The 26-year-old pulled off a string of fine saves to keep Albion in last week’s 1-1 draw at Fulham - following up his penalty save at Derby County with another important performance on the road.
And the Club’s No.1 believes he has improved as a keeper since joining the Baggies last summer.
“It feels good to make saves especially when you get a result off the back of it,” admitted Sam.
“Of course it’s great to make saves, without people really noticing, if that makes sense.
“It’s expected that you should make saves and sometimes it doesn’t happen.
“But making saves at a certain point in the game when we dig in as a team and go and get a result, a draw or a win, they’re the most important saves.
“With the pen at Derby we could have gone 2-0 down but you stay at 1-0 through a save and at Fulham there were saves where we could have easily been 2, 3, or even 4-0 down, and we came away with points in both games.

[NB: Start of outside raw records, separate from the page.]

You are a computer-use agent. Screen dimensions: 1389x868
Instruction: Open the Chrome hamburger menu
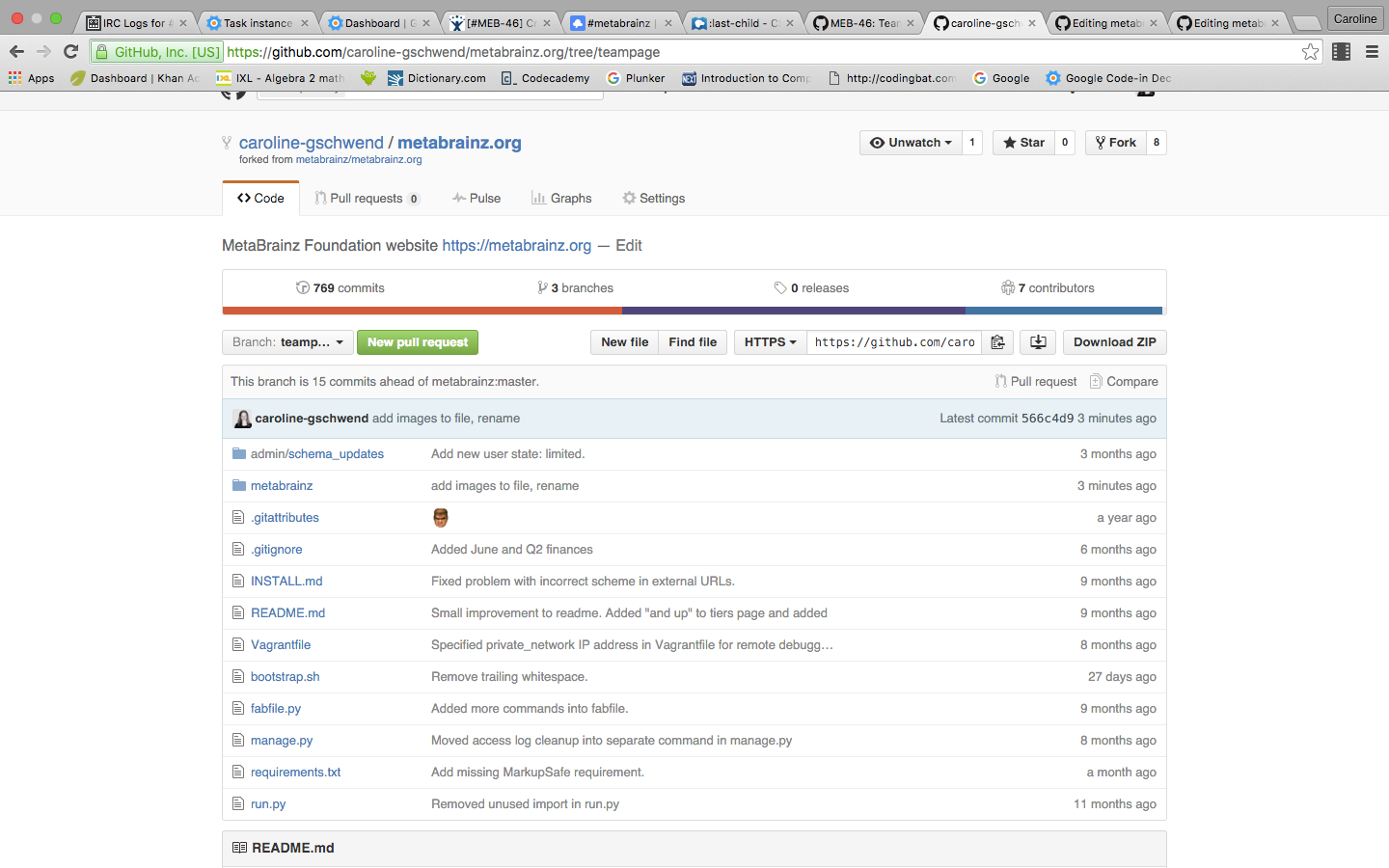[1372, 52]
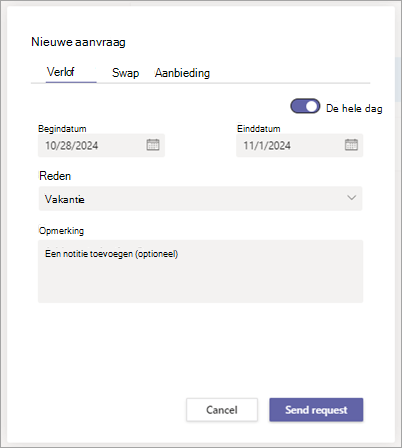Click the scrollbar at the dialog's right edge
Image resolution: width=402 pixels, height=448 pixels.
(398, 80)
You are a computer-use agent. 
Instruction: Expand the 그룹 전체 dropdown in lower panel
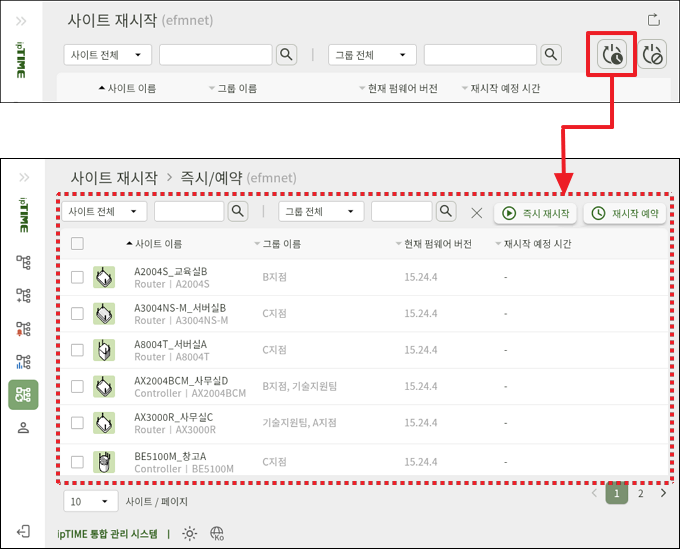point(320,212)
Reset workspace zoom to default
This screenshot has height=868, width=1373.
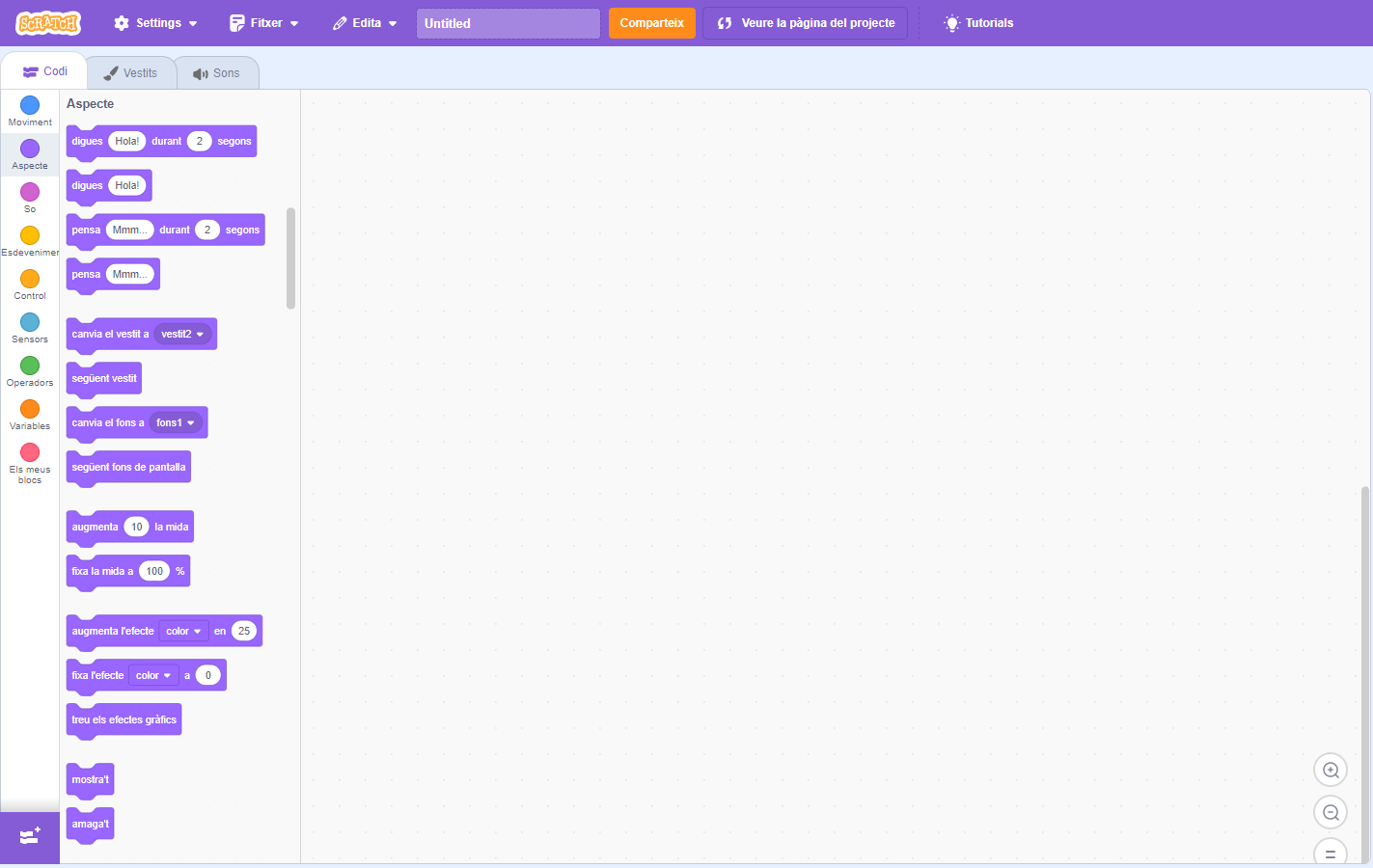tap(1331, 853)
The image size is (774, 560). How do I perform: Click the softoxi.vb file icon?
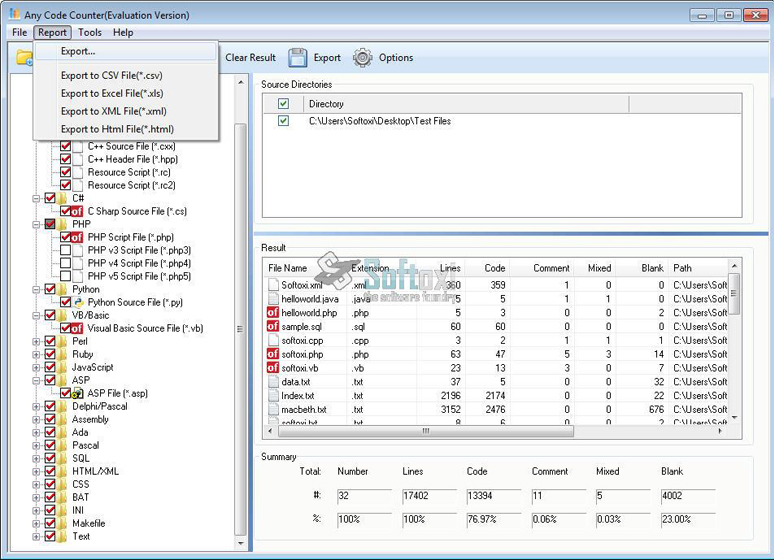(x=273, y=368)
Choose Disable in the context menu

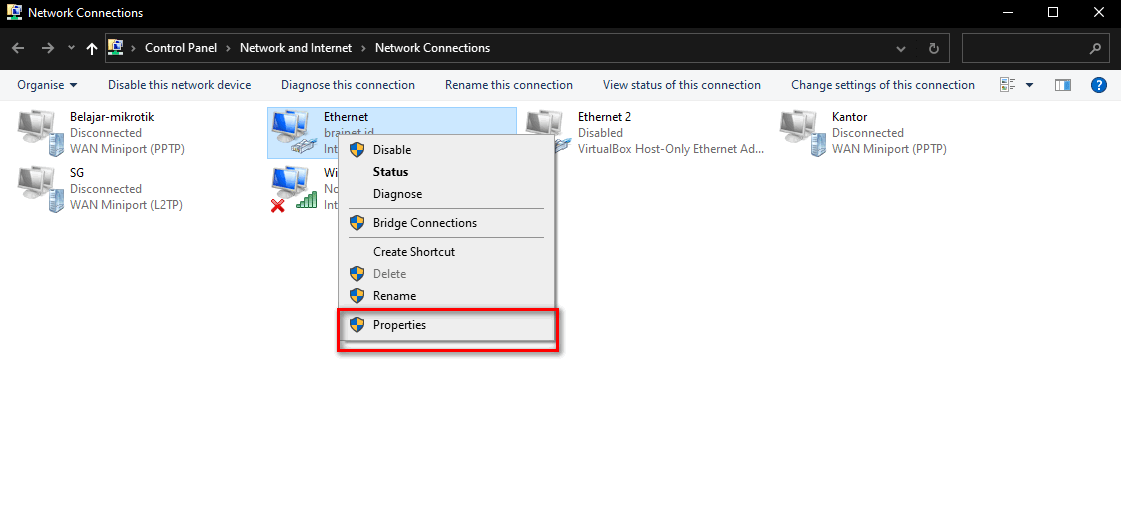pos(391,150)
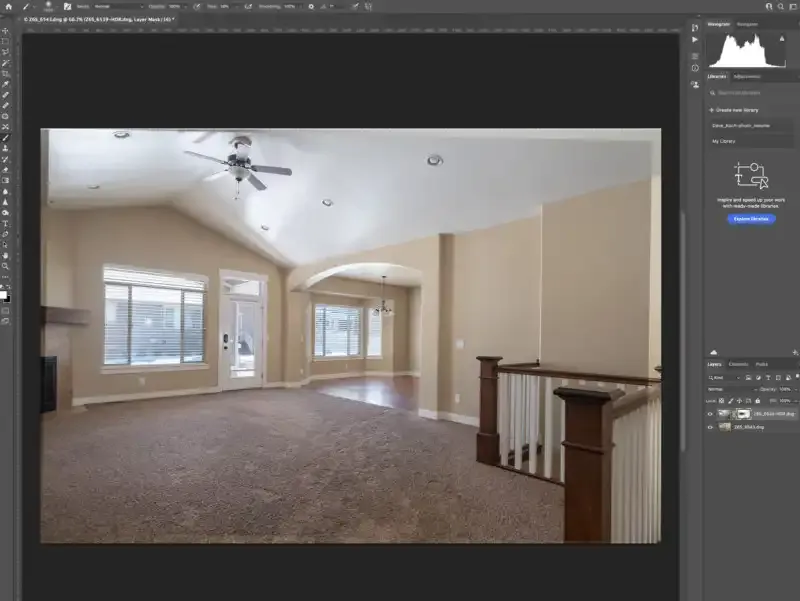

“It’s a great feeling when that happens. We work hard every day with Walshy [Gary Walsh] and you just have to put that out there on the pitch.”
Sam insists mental strength is a key component for any successful stopper with goalkeepers experiencing unparalleled scrutiny.
“Of course there’s pressure. There’s pressure on goalkeepers because you’re the last man in the team. If anything happens the ball’s in the back of the net," he explained.
“You have to be strong mentally. Me and Walshy go through the games and we discuss things throughout the week. I’m open-minded to changing things because I want to improve and make myself a better goalkeeper. All that helps going into a game.”
Passing out from the back is a topic that continues to divide football fans but Johnstone believes it is a matter of when not if it is appropriate to play it short.
“Slaven wants us to play football,” added Sam. “I don’t think it will be as risky as last year but there’s going to be times when we have to take risks to pull the opposition out to play through them and hurt them, or go over the top.
“And then there will be times when we’re going to go a little bit longer and push up. But ultimately the manager wants to play football. We’ve got the players to do that, if you look at the likes of Filip, Grady, Kyle Edwards and Romaine in midfield, they can take a ball and do something good with it. I think we need to use that to our strength.
“There’s going to be times where it’s going to be risky but I think everyone has to accept that. We did it all season last year and times are changing. There aren’t many teams now that go long every time.”